America and Australia are unencumbered with countries. They operate as a series of States or regions that operate autonomously with an overarching federation joining them together. The same could be said for China, India, Russia, Canada and New Zealand – large land masses with sizeable populations united in confederations. This unity gives them strength and power.
Would America be a powerful nation if all its States operated as separate countries? I think not.
Do minority groups totally lose their identity? I think not. The Sioux, Maori, Amish, Hippies, Surfers and a thousand other minority and ethnic groups seem perfectly capable of maintaining their culture in the midst of the prevailing culture.
When I live abroad I do not automatically lose my culture or values, even if I assimilate.
Countries are largely artificial constructs whose borders are arbitrary and fluid.
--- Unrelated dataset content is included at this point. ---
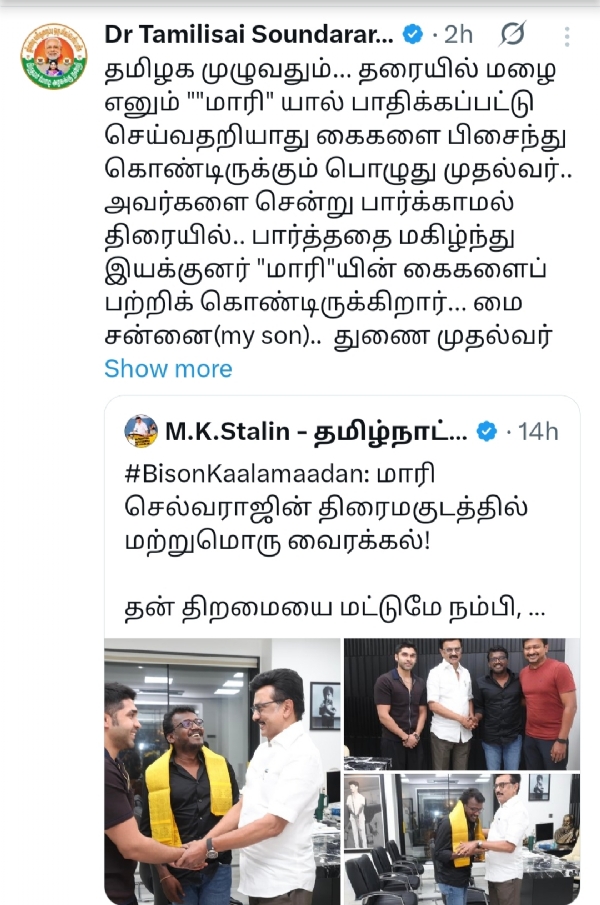View the bottom-right office handshake photo
This screenshot has width=600, height=905.
click(462, 839)
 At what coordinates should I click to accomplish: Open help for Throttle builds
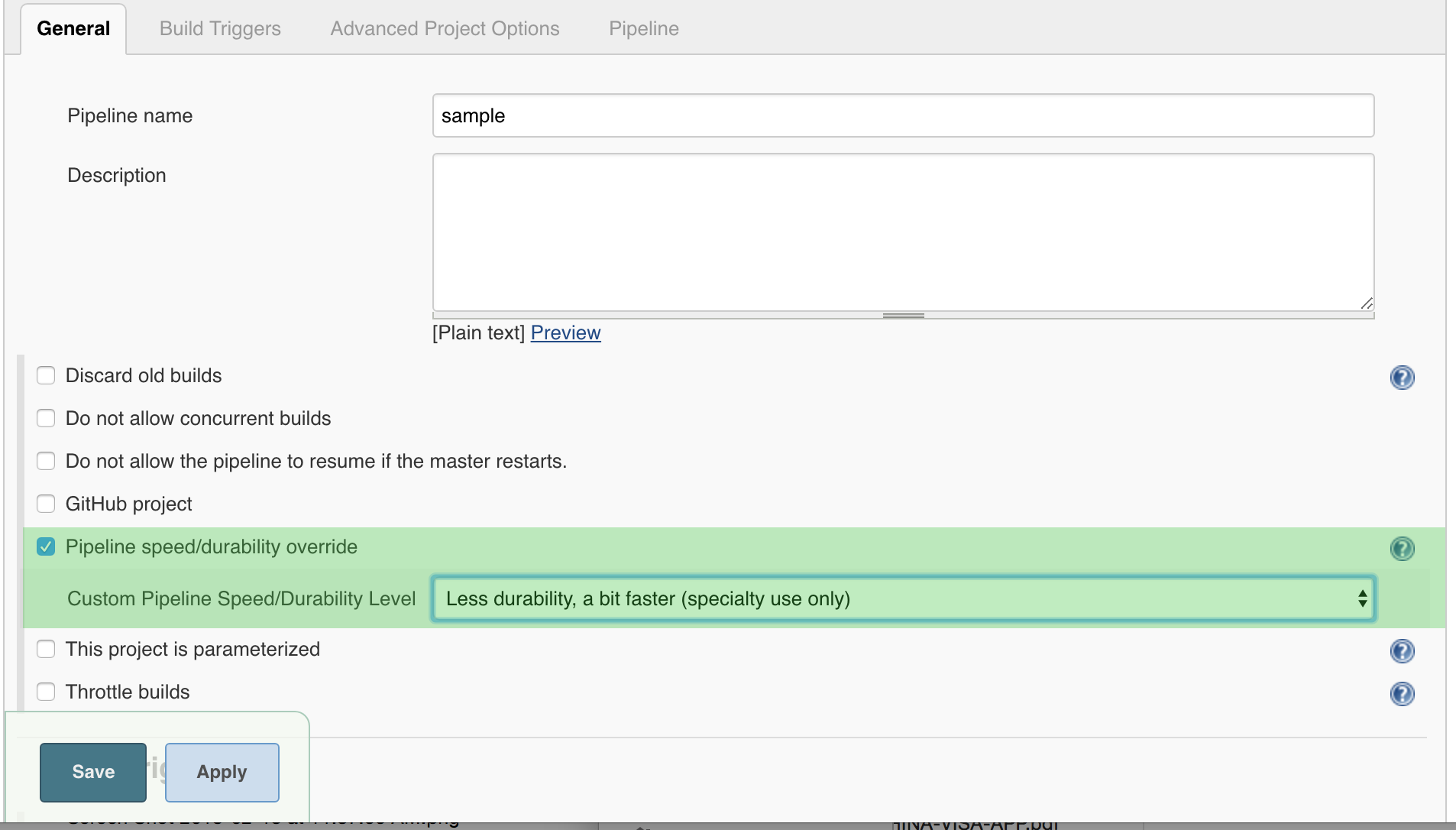pos(1402,694)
They were once based on tribal, ethnic groupings but these have become either diluted with time or altered through the vagaries of war. Many were simply drawn up by various powers without consideration of ethnic groups, cultures or tribes.
I believe it is time to do away with countries altogether and move to a more global perspective. Our world has universal problems that surmount these artificial borders. We cannot deal with inequality, multinationals, pollution, war, poverty, justice, conservation, nuclear proliferation, crime, terrorism, fanaticism or a hundred other things when operating as isolated countries.
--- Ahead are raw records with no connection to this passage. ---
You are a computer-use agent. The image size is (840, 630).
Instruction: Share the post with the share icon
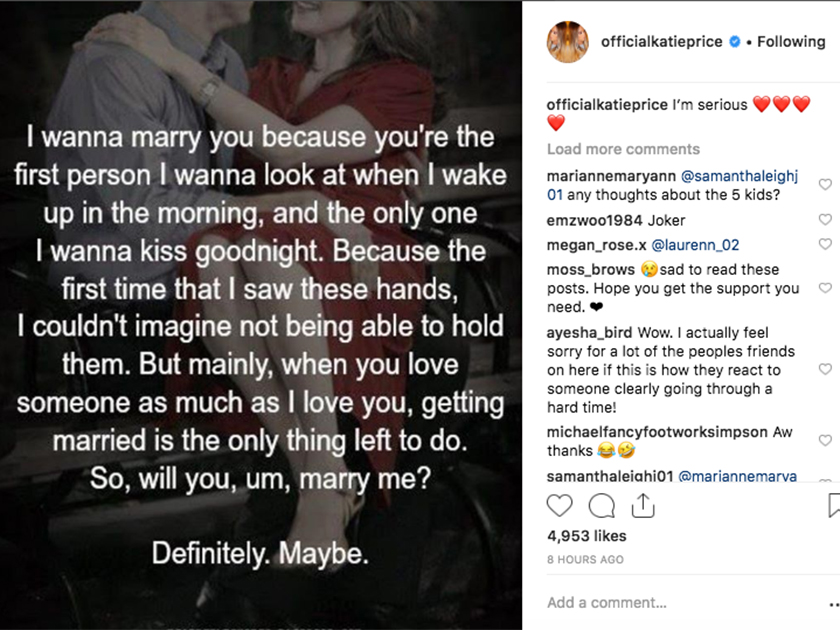[642, 506]
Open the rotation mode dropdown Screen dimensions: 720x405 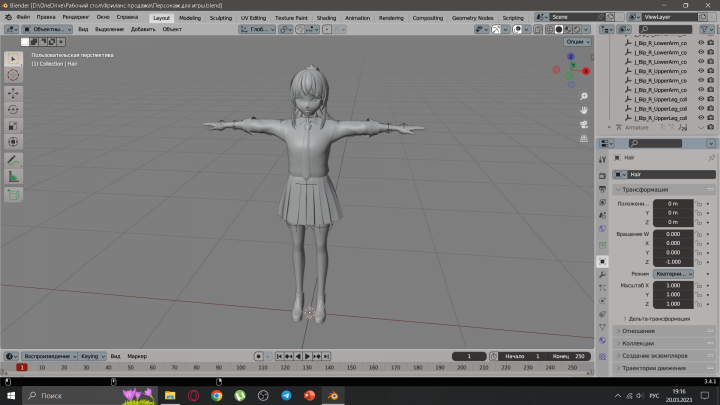pos(673,274)
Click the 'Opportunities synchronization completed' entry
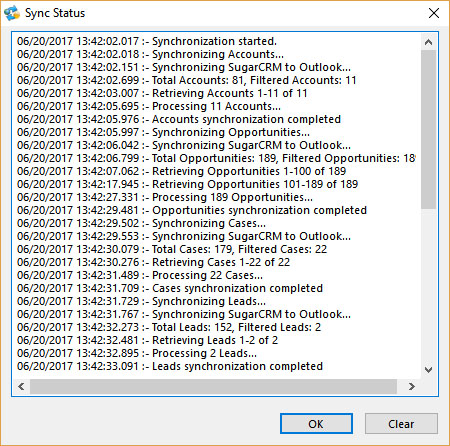Image resolution: width=450 pixels, height=446 pixels. 192,210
I see the possibility of a unified Europe operating as a single Superstate, much in the same pattern as the USA, as an exciting prospect.
Why not improve our cooperation?
Why not pool our resources?
Why not unify our efforts?
We would be much more effective, powerful and efficient. We would not be reinventing the wheel in every individual country. We would talk on the world stage with a bigger voice. We could press for a fairer world and deal with a lot of the world’s problems more effectively.